The Government and Petrotrin have scored a “historic” and “amazing legal victory” over energy company World GTL which had brought a $1.8 billion claim against the State-owned oil company.
That arbitration had two legs—one based in Toronto, the other in London—and the risk exposure to Petrotrin was so great that it ran to over $1.8 billion, the Attorney General Anand Ramlogan stated. “It could have crippled and bankrupt our national oil company...with dire implications for our economy...had the claim against Petrotrin succeeded, since it would have entailed payment of damages of US$228 million plus interest and costs,” the Attorney General noted.
But he said WGTL’s claim was dismissed and legal costs amounting to approximately $24.3 million were awarded in Petrotrin’s favour.
Ramlogan stated, however, that he would now have to do an international means and assets search to see if he could recover one red cent for WGTL, which went into receivership in 2011.
In making the announcement in the House of Representatives yesterday, Ramlogan stated: “Today I am pleased to announce that on 24th April, 2014, Petrotrin won a very significant victory in arbitration proceedings brought before the London Court of International Arbitration by World GTL Inc. and World GTL St Lucia Ltd”.
“The victory represents yet another legal milestone achievement for the leadership and Government of the People’s Partnershi which inherited a series of complex legal disputes spawned by the mismanagement of the PNM. Coming on the heels of the recent victory in the settlement of the OPV arbitration, this judgment against highlights the Government’s committement to unravelling the messy avalanche of complicated legal disputes which the actions of the previous administration prompted,” Ramlogan stated.
Petrotrin was represented by British Queen’s Counsel Alan Newman, together with New York attorneys Louis Kimmelman and Erin Thomas.
Ramlogan said the failed joint venture gas-to-liquids venture had been an unmitigated disaster for Petrotrin. He said the project was initially funded by US$125 million project loan from Credit Suisse, cash equity contributions of US$10 million from Petrotrin and the issuance of US$30 million non-voting preference shares. And he said it was agreed that all cost overruns would be borne in proportion of the sharing of the parties- which was 49 per cent/51 per cent. “Incredibly, inexplicably and disastrously, that never happened.”
“To date Petrotrin funded every red cent of those cost overruns because WGTL did not appear to have any money,” he said. Petrotrin funded cost overruns to the tune of US$190.4 million. “In the end, the actual construction cost to date of this unfinished plant is US$400 million compared with an initial project cost in 2007 of US$160 million,” he said.

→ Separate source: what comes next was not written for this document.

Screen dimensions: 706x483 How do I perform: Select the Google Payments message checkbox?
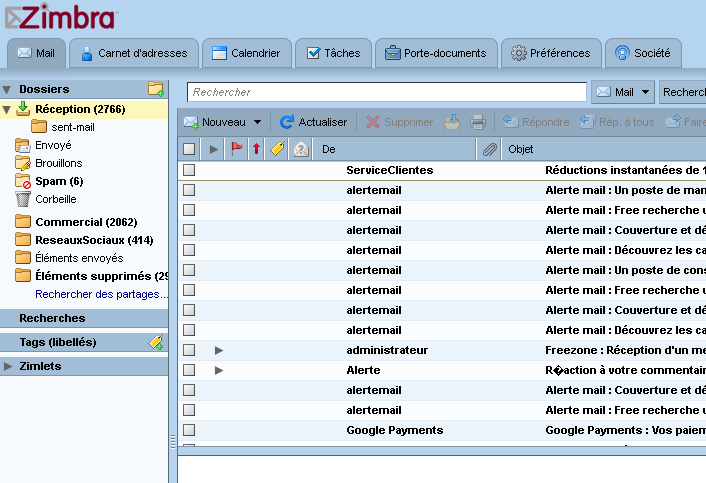pyautogui.click(x=189, y=430)
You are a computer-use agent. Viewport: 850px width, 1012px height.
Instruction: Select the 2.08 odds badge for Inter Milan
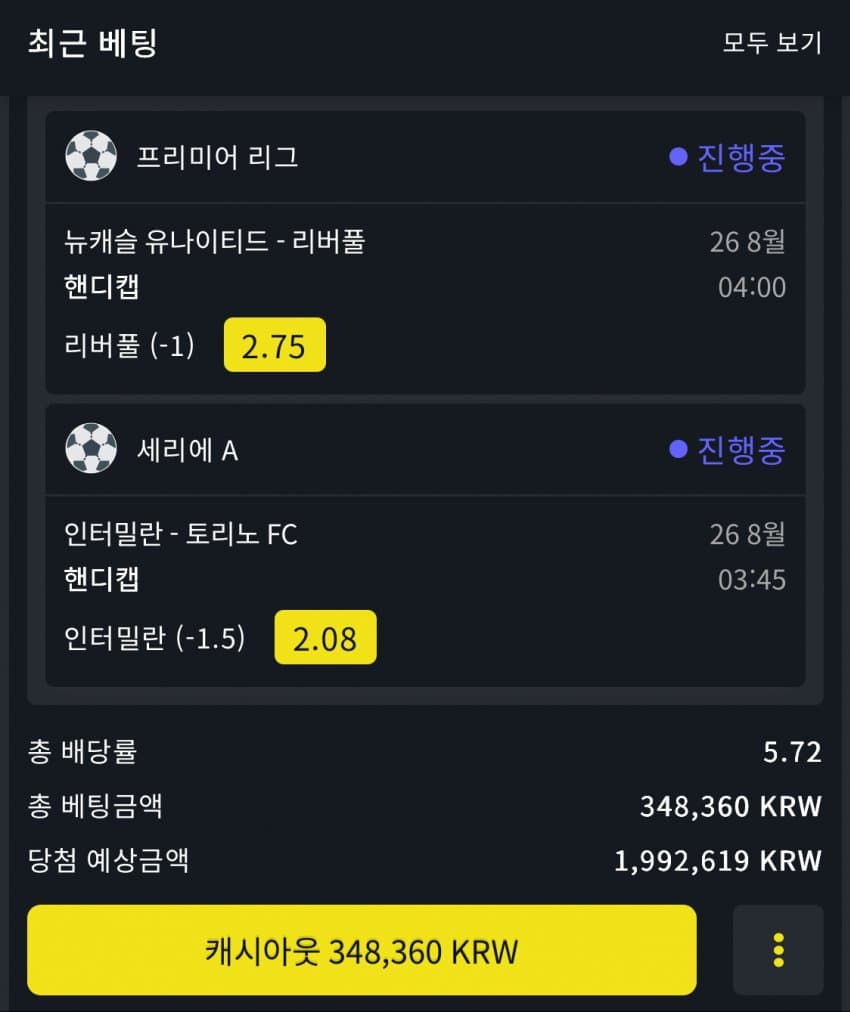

The project began when the Malcolm Jones-led board of Petrotrin entered into an agreement to jointly develop a gas to liquids (GTL) project with World GTL in September 2005. WGTL filed a claim against Petrotrin in December 2011 wherein it sought damages for alleged breaches of fiduciary duty, based on statements and representations made by the former Petrotrin Jones-led board.
Ramlogan said had there been even elementary due diligence on the part of the board and in particular by Malcolm Jones, the then executive chairman, WGTL’s lack of funds and lack of licence for the catalyst would have been discovered, the project against would never have been signed in the first place and the loan repayment as well as the 33 cost overrun contributions paid by Petrotrin to Credit Suisse would not have occurred.